Tuesday, January 26, 2010

Like Watching the Sunrise

I've always wondered at the concept of growing up. It's a complex process, and a transition that's impossible to pinpoint exactly. There doesn't seem to be a moment in time you can press your finger against and exclaim, "Aha! Here marks the turning point into adulthood."

No, it seems much more gradual, and seamless, than that. Of course, there are certain milestones everyone is familiar with (in no particular order): the eighteenth and twenty-first birthdays, graduating from college, moving out, marriage. But all of these things happen in different ways, and at different times, for all of us.

I think that growing up is like watching the sunrise. The world seems to barely change at first, yet before you know it, dawn has broken, and what was cool and dark and quiet only a few minutes before is now flooded with light and life and warmth. It is both fast and slow, both a stark change and a gradual one. The more I live, the more I see that life is a combination of paradoxes; it seems I have found one yet again.

I know several people - peers of mine, people I went to high school with - who are recently married. It's been very strange, watching people I know go through such a big life transition; mainly because it doesn't seem like much has changed. Just the other day, I was looking at photos from someone's honeymoon, and all I could think was that these people looked just the same as they always had. Nothing had changed. They were still the couple I had always known.
And that's when I realized that while marriage is a huge change, in some ways, it's not. People don't change completely after they get married. The next day, you're still the same person, the same couple, that you've always been. With your same mannerisms, sense of humor, goals, dreams, vices.

I think the reason this discovery came as such a surprise to me was that for all of my life up until now, there has been a great gap between me (the child) and married people (the mature adults who have their lives more or less sorted out). But now, I'm entering the stage of life where the adults, the ones becoming married people, are my peers, and I myself am a part of that group. The gap between me and adults that I know is slowly, yet quickly, shrinking.

I've always thought that I'll never realize I've grown up until it's already happened. I pictured myself looking into the mirror one day and realizing that I am no longer a child. That day hasn't come yet, and I'm not quite sure when it will. But it is coming, slowly, and quickly.

Monday, January 18, 2010

Big rocks, bigger sky, and not a soul in sight

I wandered around my house tonight, not sure what to do with myself. I pittered at the piano for a few minutes, and then picked up a giant book of Ansel Adams photography. I wanted company, so I made my way to the kitchen, sat down at the table across from my mom, and opened the book, rather listlessly.

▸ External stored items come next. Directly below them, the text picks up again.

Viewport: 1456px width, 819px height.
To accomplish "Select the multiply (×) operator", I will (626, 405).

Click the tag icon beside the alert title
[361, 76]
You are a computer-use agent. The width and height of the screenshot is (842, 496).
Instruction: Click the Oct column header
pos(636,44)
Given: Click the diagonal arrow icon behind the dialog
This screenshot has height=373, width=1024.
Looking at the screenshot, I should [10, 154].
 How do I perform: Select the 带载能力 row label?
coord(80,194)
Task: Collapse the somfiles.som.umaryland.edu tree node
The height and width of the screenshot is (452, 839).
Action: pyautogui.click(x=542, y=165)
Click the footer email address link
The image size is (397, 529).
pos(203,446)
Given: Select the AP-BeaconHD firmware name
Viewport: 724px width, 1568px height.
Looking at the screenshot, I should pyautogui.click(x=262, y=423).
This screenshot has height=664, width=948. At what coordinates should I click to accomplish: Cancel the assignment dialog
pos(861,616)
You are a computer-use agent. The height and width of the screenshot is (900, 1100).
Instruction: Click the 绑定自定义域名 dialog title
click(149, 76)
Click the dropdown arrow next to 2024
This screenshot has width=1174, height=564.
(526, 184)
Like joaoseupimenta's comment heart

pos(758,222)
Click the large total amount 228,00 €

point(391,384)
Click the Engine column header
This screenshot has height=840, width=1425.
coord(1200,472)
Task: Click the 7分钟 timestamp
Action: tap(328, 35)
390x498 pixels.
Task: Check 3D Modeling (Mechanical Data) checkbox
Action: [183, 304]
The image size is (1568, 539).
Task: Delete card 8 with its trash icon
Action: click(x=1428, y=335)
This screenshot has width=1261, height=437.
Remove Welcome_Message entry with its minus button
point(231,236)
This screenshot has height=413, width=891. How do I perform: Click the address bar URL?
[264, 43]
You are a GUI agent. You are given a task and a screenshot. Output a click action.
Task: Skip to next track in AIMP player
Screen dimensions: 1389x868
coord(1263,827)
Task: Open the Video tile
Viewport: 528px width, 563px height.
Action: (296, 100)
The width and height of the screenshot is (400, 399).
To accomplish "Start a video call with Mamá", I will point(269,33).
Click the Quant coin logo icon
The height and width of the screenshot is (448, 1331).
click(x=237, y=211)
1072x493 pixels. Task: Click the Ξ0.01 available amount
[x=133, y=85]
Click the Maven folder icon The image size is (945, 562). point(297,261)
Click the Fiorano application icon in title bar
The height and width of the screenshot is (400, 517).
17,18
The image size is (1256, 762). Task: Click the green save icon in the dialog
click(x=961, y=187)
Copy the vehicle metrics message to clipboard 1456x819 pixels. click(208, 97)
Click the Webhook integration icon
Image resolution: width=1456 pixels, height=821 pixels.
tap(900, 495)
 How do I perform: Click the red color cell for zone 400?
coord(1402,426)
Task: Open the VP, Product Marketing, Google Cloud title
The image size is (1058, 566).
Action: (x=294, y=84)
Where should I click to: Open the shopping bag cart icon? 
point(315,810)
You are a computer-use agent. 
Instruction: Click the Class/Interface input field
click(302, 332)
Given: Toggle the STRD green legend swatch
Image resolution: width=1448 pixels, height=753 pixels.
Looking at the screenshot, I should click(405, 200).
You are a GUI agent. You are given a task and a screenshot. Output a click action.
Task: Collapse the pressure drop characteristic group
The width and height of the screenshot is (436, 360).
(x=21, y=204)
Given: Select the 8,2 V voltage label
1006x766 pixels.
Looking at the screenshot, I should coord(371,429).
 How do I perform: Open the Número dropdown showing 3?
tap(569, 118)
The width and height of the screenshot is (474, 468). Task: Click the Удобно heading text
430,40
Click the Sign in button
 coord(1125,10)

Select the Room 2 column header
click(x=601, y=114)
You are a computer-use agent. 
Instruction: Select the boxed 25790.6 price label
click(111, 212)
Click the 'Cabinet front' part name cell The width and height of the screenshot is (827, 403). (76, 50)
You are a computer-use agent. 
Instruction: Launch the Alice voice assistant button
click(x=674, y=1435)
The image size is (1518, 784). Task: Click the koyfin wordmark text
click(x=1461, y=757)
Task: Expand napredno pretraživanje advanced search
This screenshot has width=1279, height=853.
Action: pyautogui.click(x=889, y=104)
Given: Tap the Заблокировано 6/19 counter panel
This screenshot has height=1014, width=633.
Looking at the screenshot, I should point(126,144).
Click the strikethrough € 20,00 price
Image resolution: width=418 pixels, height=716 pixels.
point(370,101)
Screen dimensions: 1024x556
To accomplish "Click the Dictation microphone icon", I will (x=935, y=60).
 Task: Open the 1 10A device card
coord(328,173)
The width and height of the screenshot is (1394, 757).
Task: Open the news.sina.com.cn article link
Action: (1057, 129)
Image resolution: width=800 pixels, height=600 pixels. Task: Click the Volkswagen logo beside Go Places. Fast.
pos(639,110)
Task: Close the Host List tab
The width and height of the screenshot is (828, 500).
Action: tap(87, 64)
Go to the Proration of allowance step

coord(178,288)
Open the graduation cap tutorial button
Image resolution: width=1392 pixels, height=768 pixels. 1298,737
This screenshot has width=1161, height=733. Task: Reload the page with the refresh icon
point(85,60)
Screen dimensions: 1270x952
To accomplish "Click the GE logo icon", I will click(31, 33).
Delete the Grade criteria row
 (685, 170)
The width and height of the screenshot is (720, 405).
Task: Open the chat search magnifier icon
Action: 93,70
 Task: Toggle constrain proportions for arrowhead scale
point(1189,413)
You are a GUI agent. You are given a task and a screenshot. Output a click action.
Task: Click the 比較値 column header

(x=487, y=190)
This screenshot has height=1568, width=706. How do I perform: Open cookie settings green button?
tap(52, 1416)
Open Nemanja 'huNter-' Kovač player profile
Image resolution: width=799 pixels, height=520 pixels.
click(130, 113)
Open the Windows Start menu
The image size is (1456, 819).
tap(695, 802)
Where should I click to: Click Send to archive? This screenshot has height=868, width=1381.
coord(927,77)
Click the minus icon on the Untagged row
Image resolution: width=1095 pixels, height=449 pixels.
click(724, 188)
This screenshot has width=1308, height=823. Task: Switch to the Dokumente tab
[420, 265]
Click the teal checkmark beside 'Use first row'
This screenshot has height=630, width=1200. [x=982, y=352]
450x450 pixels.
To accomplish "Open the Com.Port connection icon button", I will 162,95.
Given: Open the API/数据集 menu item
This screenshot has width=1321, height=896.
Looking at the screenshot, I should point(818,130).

I read a bit of the introduction, and learned that Ansel Adams documented the world with his photos longer ago than I thought. He first visited Yellowstone when he was fourteen, and I remember a date from the 1930s - early on in his career?

"Is Ansel Adams dead?" I asked my mom, bluntly.
She replied that she wasn't sure, but probably, yes.

Tired of reading, I flipped through the book, which is divided into sections: sky, water, plant, rock, and others. Any one of the photos are breathtaking. I'd like to see some of his color photos, I thought to myself, my eyes scanning black-and-white landscape after black-and-white landscape.

What I thought most interesting from the introduction was this: Adams' own description of his work. He saw it as divided into two sections: "within" and "without", "without" being his hired jobs (more color photos), and "within" being his own creative productions. Very cogent, Mr. Adams. Almost anything could be categorized as such, because all inspiration comes from one of two places: without one's self, or within one's self.

Sitting there, at the kitchen table, I reminded myself of my grandfather, whom we visited in France just a few weeks ago. In the evenings, when it would be just a few of us over at his house, he would sit there, at the dining room table, and read articles chosen at random from the World Book Encyclopedia.

The thought of it makes me a little sad, because I think he is lonely. I was a little lonely tonight, so I flipped through Ansel Adams' work with no particular direction or investment. To behave such likely means one of two things: one either possess some amount of free time and nothing better to do, or one is a little lonely. I suppose they are not mutually exclusive, and perhaps not necessarily bad. But I always hated saying goodnight to my grandfather, leaving him alone in that great big house.

Monday, January 11, 2010

Fuuuun.

Maybe stress inspires me to write. I guess it at least kicks me out of the "slouch couch" mode my mind was in a little while ago.

I was online checking up one some school stuff, and I noticed that I had some "late payments" on my account with the University of New Mexico. Let me explain: I had applied a while ago, because I had been in between what I wanted to do about school for a long time, and I still have an account open. Upon calling, I was informed by a bored-sounding (aren't they always bored-sounding? Could the people who work these jobs at least attempt to feign interest to make us lowly callers feel slightly more significant?) woman that none of my payments had been made for the fall semester. Uh-huh. Wait, what? Listen, bored woman, I did not attend UNM in the fall. I had considered it, so I had registered for some classes, but I decided against it and I made sure to inform admissions and other various offices of that decision.

Apparently, there's a rule I wasn't aware of that even if I tell UNM that I'm not attending, and they check it off and tell me that there's nothing else I need to do, I still need to drop the classes I registered for. I have an ugly, sneaking suspicion that this is some kind of common knowledge that I should have acquired by now, being in the middle of my second year of the university world, but it's not. Bored woman referred me to another office to sort this out, and told me that I might have to file an appeal, which could take (here's the fun part) up to four weeks to process.

So I call the second office, and am answered by a woman who (Lord bless her) had a little more human empathy toward my situation. Other than emotional support, however, there wasn't much more she could do for me. She said that I needed to call the office who had referred me to her, and sort it out with them. By this time, the offices were going to close in a matter of minutes, and I was a little too frustrated to call the bored woman again.

I guess I'll be making a bunch of phone calls tomorrow, and hopefully I can sort this out without having to file that appeal.

Slouch Couch

Wow, I've been really horrible at my "write one thing a day" rule. The past few days I've just been lying around my house, which is empty save for my two cats, Hawkeye and Hoss. Hoss is keeping me company right now on the couch, and I'm watching an episode of CSI.

In a way, I feel like my Christmas break just got started. The first week back was so crazy, what with Christmas and shopping and seeing family, and then we left for France, and I've been back since Thursday. A couple of my friends are already back at school. Weird.